Among the beefs I had with that accountant in DC were first, the ambiguity of the monitoring metrics – which allowed interpretation and therefore gaming of the system among research centers in the system (after all the ranking that performance monitoring brought about had a direct impact on the next year’s funding), and second, the complete lack of understanding that even though a research project had not met its targets to the letter,  there could have been nevertheless significant impact on the ground. It was the numbers that mattered. And I’m afraid I did, on more than one occasion, let my frustration with system get the better of me, and interact with the Secretariat folks in less than my usual courteous way.

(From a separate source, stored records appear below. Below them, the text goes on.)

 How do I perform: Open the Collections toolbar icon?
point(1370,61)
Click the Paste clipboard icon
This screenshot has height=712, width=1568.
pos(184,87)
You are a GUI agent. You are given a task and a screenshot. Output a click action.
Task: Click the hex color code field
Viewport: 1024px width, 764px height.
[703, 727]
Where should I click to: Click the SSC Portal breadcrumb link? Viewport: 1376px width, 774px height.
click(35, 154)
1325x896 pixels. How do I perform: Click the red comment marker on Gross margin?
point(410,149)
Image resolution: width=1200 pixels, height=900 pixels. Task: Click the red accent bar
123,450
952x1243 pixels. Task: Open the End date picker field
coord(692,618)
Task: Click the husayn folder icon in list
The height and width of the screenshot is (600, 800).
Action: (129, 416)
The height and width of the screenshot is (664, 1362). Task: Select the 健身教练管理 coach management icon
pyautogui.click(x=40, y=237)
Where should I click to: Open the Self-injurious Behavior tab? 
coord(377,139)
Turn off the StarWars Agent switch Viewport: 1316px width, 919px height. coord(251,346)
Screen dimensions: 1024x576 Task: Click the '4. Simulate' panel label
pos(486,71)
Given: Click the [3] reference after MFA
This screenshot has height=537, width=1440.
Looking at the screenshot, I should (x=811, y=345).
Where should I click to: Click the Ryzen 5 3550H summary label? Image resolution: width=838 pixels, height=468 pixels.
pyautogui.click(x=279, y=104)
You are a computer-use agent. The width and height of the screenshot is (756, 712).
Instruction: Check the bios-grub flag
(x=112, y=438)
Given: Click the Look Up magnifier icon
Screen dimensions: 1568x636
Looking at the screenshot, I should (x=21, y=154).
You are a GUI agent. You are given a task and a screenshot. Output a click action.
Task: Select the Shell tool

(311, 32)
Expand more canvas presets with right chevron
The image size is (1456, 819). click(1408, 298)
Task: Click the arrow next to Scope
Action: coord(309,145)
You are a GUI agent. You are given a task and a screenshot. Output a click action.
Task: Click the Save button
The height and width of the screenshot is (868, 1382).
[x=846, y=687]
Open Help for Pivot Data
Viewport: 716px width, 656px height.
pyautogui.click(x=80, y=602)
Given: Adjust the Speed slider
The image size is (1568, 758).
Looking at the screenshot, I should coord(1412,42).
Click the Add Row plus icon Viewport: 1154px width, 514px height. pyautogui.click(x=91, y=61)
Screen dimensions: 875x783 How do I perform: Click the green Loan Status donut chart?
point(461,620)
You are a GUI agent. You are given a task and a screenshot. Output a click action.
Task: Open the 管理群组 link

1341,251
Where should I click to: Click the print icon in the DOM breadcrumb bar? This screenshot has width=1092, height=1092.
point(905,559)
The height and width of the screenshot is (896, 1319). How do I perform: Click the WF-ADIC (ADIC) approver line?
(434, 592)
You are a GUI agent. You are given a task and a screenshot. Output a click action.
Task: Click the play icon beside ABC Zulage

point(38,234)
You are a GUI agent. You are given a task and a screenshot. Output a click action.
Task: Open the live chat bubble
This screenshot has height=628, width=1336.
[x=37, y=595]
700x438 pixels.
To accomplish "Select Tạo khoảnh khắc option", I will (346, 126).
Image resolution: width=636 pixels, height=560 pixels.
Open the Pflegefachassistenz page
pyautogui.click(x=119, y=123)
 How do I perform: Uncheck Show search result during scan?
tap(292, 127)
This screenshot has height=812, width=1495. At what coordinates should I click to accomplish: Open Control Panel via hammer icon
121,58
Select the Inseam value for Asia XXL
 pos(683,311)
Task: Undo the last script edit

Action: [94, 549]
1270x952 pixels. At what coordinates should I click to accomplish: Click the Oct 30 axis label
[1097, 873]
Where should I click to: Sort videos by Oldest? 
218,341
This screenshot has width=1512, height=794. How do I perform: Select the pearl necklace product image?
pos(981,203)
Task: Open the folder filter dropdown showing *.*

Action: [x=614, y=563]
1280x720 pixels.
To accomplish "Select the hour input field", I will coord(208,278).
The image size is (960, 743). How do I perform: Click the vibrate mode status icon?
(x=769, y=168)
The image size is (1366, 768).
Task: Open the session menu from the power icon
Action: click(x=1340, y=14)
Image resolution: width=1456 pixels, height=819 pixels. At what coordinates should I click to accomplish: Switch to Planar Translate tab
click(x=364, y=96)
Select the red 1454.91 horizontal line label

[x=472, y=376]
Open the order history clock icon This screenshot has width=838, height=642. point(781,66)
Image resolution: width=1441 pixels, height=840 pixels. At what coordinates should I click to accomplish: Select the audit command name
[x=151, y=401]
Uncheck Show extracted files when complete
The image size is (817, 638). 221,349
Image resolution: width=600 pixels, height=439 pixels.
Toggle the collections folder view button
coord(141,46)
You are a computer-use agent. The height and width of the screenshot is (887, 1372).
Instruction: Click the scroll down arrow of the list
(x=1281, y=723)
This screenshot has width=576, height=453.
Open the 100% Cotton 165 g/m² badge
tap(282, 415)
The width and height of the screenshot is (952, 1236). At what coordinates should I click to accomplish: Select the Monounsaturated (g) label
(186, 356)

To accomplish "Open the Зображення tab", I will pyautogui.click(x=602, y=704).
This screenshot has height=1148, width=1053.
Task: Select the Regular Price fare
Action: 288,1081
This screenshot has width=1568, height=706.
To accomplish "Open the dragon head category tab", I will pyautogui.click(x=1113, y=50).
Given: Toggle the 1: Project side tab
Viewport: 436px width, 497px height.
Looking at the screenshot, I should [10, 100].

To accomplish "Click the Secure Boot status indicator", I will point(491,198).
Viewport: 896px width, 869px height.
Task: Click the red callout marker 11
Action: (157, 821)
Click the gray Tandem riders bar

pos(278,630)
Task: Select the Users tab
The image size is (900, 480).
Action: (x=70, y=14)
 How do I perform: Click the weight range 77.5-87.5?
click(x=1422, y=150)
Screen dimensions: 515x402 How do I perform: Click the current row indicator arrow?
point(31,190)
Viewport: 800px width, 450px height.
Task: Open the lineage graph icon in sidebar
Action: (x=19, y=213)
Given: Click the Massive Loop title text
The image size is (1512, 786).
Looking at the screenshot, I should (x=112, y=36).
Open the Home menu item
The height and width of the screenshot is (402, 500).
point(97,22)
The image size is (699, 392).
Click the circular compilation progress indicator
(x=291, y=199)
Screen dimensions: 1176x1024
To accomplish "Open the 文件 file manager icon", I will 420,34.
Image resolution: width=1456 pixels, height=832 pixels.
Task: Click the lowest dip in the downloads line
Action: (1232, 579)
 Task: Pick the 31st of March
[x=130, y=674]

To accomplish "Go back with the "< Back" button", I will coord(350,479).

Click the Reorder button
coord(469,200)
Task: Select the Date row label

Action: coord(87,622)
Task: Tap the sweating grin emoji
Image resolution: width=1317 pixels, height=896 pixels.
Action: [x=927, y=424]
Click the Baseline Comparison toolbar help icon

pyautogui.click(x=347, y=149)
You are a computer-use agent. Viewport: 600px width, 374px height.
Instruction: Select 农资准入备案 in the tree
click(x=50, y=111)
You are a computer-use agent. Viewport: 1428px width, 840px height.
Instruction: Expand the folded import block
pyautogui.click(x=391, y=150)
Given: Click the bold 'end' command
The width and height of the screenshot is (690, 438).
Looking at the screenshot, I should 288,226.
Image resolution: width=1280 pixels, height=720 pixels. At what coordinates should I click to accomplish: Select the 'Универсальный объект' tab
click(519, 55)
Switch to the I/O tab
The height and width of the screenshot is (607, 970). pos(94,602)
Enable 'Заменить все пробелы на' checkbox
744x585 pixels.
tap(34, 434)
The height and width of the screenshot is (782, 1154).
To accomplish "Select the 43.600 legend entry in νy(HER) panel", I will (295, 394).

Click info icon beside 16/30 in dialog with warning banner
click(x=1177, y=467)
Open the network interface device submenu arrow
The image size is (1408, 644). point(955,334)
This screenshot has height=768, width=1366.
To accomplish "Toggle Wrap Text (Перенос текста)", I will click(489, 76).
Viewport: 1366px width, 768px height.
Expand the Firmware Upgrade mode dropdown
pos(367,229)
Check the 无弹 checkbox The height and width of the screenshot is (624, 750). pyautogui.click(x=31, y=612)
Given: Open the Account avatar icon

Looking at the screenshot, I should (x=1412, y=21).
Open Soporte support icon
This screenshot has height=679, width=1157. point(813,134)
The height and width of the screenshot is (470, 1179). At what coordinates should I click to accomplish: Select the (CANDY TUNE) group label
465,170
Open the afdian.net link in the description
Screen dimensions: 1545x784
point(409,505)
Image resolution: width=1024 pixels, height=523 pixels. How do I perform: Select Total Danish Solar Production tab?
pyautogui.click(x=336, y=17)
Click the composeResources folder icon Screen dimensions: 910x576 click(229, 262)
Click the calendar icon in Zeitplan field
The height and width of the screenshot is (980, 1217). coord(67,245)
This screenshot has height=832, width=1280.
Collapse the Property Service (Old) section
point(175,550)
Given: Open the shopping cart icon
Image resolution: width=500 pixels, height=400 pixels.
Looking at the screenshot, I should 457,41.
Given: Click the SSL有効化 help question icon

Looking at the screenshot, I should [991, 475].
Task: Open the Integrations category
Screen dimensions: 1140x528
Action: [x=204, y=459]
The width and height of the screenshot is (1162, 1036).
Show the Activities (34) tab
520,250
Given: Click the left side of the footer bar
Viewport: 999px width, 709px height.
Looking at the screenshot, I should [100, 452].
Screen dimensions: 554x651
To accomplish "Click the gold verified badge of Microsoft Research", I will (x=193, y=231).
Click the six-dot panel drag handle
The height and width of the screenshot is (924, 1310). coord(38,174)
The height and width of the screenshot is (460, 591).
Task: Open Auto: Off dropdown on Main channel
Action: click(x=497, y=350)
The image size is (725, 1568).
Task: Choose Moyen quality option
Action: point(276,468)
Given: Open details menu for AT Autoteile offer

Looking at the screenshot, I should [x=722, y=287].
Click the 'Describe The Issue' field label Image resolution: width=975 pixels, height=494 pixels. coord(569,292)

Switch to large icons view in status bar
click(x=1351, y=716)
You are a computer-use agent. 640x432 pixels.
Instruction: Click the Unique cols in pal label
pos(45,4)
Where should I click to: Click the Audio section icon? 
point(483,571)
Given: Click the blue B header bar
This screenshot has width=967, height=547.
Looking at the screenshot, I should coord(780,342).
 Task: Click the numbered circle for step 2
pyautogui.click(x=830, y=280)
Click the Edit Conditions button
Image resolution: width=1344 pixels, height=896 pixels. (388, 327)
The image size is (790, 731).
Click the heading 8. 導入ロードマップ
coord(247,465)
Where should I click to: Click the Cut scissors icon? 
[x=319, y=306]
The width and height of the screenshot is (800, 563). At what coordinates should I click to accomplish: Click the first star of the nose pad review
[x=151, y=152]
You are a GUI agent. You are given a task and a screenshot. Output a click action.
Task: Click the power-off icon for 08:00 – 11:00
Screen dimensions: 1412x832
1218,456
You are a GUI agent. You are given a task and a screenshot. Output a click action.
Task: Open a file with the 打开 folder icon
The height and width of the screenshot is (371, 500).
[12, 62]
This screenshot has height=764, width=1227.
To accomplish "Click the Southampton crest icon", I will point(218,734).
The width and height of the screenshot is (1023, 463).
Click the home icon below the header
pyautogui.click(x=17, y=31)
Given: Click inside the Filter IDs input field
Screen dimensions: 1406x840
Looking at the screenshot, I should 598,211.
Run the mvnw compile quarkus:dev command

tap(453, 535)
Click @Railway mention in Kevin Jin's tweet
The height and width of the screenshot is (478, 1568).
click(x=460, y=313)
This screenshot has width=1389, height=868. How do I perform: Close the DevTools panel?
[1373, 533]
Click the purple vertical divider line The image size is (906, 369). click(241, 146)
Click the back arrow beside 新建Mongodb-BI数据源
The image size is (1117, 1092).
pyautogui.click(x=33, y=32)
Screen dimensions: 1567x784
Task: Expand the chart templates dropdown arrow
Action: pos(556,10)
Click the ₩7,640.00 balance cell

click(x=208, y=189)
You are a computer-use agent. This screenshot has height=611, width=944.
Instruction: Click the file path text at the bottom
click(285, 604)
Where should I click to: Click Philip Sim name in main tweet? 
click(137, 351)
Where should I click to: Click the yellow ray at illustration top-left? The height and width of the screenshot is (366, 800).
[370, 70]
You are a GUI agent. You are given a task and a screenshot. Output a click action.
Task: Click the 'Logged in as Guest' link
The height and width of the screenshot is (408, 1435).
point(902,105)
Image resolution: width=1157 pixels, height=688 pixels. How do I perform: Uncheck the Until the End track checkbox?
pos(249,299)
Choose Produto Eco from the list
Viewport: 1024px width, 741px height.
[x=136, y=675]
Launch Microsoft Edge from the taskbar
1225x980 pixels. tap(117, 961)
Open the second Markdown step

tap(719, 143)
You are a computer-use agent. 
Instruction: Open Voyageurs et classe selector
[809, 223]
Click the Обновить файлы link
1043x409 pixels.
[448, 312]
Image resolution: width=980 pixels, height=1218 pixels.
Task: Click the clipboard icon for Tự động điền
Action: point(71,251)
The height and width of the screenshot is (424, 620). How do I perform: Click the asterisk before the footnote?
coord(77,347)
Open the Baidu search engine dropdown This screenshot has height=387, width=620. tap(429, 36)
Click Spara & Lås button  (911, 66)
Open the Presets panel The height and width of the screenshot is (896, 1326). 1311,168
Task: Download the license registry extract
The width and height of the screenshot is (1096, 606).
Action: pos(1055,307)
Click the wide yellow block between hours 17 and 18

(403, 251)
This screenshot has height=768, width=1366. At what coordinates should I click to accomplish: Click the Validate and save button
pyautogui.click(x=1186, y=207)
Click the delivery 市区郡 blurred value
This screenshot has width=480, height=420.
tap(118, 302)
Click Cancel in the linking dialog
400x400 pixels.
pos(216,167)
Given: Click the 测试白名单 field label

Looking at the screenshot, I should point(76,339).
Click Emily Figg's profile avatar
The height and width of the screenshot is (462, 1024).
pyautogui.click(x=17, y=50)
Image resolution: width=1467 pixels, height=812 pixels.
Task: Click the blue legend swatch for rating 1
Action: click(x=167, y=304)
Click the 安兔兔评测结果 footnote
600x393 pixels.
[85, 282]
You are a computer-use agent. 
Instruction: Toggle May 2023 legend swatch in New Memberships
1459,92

I worry that research for development is increasingly being devised and carried out to a formula, and the performance targets and monitoring are only exacerbating the problem. As I said from the outset, I have no issues with performance assessment per se. But when these exercises take away significant valuable time from active researchers in order to feed into a bureaucratic system (for certain months of the year I was spending over 50% of my time responding to external performance monitoring and auditing requests and having to ask researchers to take time away from their work to meet the deadlines which were imposed on us) then the balance is wrong.

Since retiring I’ve fortunately not had to deal with these issues any more – and it was the increased bureaucracy of international agricultural research that finally decided me to retire. I’m sure this won’t be the end of it. The CGIAR has gone through a major reform and reorganization program, and I’m sure it will have to devise new (better, probably not less complicated?) performance monitoring schemes in order to justify the shape, feel, direction, and expense of spending several years navel gazing to move its agricultural research agenda forward.

I’ve never thought of myself as a cynic. Unfortunately in the last 18 months before I retired I felt myself developing a cynical outlook, and I didn’t like what I saw. Time to get out. I’m happier now.

Postscript (20 March 2014)
Just after the beginning of 2014 I received an email from an old friend, Sirkka Immonen, who works for the CGIAR Independent Evaluation Arrangement, based in Rome. Sirkka and a colleague had made an analysis of the CGIAR’s performance management system, which they had published in the journal Evaluation [1]. One of their compelling conclusions is ‘ . . . that the CGIAR’s PM [Performance Measurement] experiment failed against all the intended purposes. There were inherent difficulties in developing a set of annual indicators with high validity in reflecting the kind of performance that research institutions are expected to demonstrate, on outputs, outcomes and impacts. The system therefore was dominated by simpler observations related to quantitative records and institutional issues with unclear connections to performance of research organizations.’ The whole article is certainly worth a read. And after I had read it myself, I did feel somewhat vindicated for the stance that I had taken and the many concerns that I had raised while trying to implement what I then considered a flawed system in the research context.

[1] Immonen, S and LL Cooksy (2014). Using performance measurement to assess research: Lessons learned from the international agricultural research centres. Evaluation 20 (1), 96-114.